Sud Aviation SA318C Alouette 2

Sud Aviation SA318C Alouette 2 A-41

Registration: A-41
Country of origin: France
Built: Marignane, France, 1967
Manufacturer: SuD Aviation
Constructor's Number: 1958
Engine: One 860shp Turbomeca Astazou IIA turboshaft engine

Type: 5 seat light transport helicopter

Note: The first turbine-engined helicopter to enter production and built in various configurations. The SA315B Lama version holds the World altitude record for helicopters at 12,442m (40,820 ft). This SA318C version was operated by the Belgian Army.

Details: Originally developed as a four seat piston-engined helicopter, the Alouette 1 first flew in 1953 but was soon completely redesigned to take advantage of the new turboshaft engine. Pioneered by Joseph Szydlowski, founder of the French company Turbomeca, his new 360shp Artouste engine took advantage of the jet engine principle, adding a shaft to the basic concept to drive the helicopter rotor system.

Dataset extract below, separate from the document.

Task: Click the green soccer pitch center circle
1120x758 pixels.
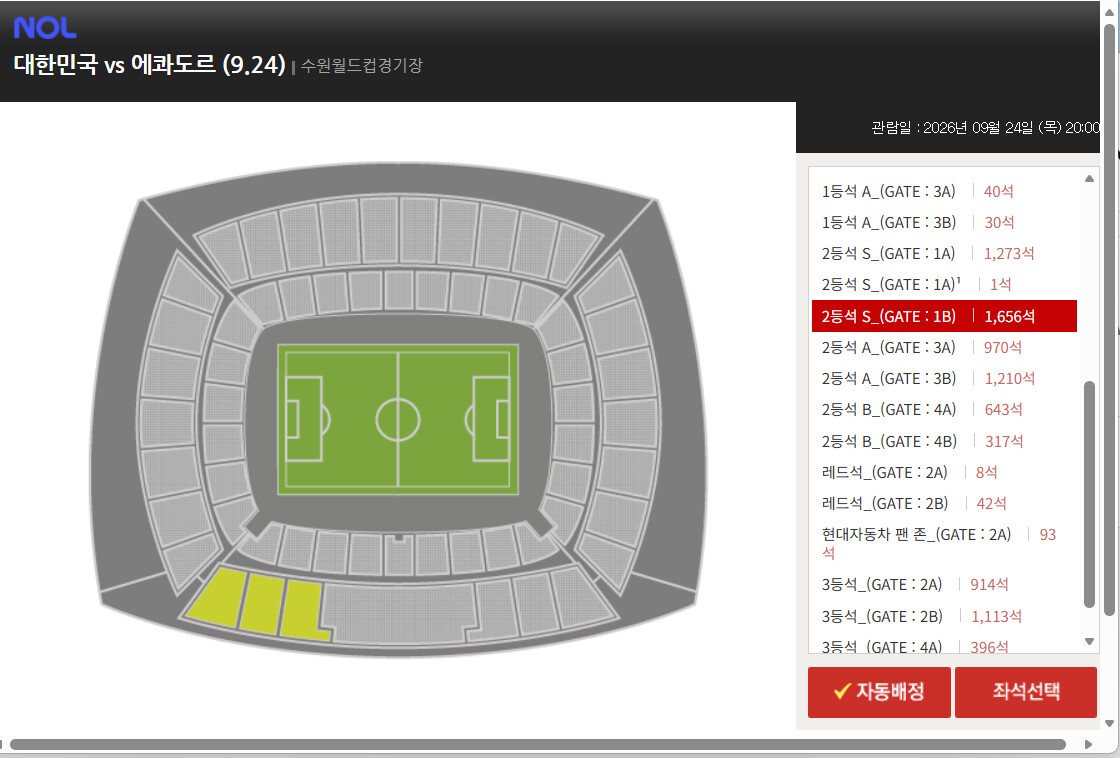Action: coord(398,420)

As the SE130 Alouette 2, the new helicopter first flew on 12 of March 1955 and in 1956 became the first turbine-powered helicopter in the world to enter production. Almost immediately one of the first aircraft carried out the world's first high altitude mountain rescue, evacuating the victim of a heat attack from a 4,000m high plateau in the French Alps on 3rd July 1956

The extra performance available revolutionised the use of the helicopter, particularly in hot countries and mountainous regions and versions of the Alouette 2 were soon setting world records, including an initial altitude record in 1958 of 10,984m (36,131ft).

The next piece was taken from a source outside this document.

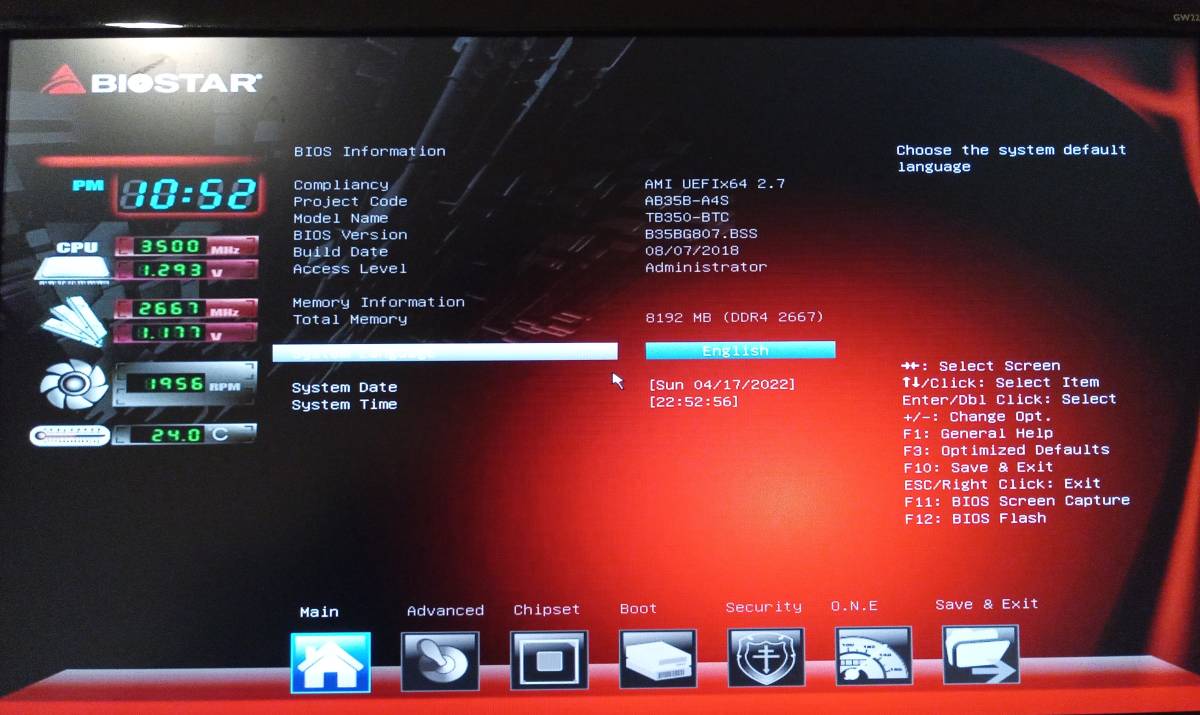The image size is (1200, 715).
Task: Switch to the Security tab
Action: pos(763,606)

In 1972 one variant, the SA315B Lama, established a new aboslute altitude record for helicopters of 12,442m (40,820ft) on 21st June 1972. The official record still stands today

In 1961 the SA3180 (later SA318C) variant was introduced with the more powerful Astazou engine and the type continued to be manufactured until 1975. 1324 Alouette 2s were built over the 20 years it was in production. The aircraft on display is an SA318C, built in 1967 and previously operated by the Belgian Army in the reconnaissance, communications, medivac and training role. It was delivered to the Museum on 19th February 2008.